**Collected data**
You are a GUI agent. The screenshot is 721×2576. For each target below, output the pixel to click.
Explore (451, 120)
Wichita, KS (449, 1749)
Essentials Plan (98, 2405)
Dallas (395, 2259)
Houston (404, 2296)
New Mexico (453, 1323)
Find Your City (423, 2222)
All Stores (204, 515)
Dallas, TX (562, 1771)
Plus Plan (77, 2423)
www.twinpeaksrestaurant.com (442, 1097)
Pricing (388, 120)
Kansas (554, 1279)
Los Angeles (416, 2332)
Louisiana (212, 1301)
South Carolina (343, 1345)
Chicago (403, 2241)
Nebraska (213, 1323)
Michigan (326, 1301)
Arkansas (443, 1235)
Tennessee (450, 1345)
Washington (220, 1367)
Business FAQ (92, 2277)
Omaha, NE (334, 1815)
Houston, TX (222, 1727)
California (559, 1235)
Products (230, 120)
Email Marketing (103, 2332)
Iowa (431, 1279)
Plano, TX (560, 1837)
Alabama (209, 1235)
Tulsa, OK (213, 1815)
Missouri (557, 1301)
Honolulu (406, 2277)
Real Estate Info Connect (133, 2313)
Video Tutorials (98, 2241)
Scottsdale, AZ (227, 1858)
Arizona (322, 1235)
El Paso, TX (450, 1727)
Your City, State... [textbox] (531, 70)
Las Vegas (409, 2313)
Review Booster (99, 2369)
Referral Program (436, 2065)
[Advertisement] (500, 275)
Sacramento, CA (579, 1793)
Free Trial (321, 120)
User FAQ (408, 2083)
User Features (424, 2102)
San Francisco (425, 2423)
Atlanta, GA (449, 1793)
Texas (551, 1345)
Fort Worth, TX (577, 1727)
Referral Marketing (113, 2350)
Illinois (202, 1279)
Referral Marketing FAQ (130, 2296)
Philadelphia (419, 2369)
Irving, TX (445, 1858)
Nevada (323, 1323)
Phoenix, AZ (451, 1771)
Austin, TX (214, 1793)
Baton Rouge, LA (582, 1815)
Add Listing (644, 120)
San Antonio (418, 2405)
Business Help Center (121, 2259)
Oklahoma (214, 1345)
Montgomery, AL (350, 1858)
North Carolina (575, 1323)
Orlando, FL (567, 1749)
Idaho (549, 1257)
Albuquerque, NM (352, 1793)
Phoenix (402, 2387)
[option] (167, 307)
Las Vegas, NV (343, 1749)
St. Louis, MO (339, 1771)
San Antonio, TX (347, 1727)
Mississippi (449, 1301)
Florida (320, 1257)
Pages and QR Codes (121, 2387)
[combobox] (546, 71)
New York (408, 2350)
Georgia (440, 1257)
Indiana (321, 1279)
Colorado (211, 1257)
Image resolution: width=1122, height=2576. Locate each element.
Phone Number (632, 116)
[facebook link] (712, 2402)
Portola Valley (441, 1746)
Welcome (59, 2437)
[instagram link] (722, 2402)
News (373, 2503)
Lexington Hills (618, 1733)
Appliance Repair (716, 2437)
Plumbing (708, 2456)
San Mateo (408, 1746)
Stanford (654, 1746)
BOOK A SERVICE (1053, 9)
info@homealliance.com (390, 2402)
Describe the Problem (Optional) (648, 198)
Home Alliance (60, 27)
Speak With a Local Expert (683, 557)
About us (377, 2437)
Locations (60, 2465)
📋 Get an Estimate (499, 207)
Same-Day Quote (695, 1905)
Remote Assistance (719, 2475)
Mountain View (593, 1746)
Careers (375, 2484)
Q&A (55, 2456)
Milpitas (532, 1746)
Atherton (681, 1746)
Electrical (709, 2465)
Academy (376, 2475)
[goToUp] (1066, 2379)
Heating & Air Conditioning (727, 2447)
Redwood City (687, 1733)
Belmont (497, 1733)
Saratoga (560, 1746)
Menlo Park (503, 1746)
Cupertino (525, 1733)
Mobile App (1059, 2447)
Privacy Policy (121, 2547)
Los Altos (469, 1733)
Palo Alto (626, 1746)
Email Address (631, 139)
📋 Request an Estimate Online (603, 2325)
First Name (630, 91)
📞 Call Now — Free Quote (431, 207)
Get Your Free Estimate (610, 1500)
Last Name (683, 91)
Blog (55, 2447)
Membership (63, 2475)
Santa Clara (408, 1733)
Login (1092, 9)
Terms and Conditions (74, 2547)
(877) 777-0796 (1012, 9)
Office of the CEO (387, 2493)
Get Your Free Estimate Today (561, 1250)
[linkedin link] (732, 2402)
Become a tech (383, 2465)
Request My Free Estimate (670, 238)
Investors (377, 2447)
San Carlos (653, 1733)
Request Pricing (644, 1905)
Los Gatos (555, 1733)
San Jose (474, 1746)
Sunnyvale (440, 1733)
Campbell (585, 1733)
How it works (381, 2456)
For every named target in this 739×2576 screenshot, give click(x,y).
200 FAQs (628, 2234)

**YOUR ASSIGNMENT**
Search the records above for the string "link". Copy every line that contains it.

**SOLUTION TO THIS TASK**
[facebook link] (712, 2402)
[instagram link] (722, 2402)
[linkedin link] (732, 2402)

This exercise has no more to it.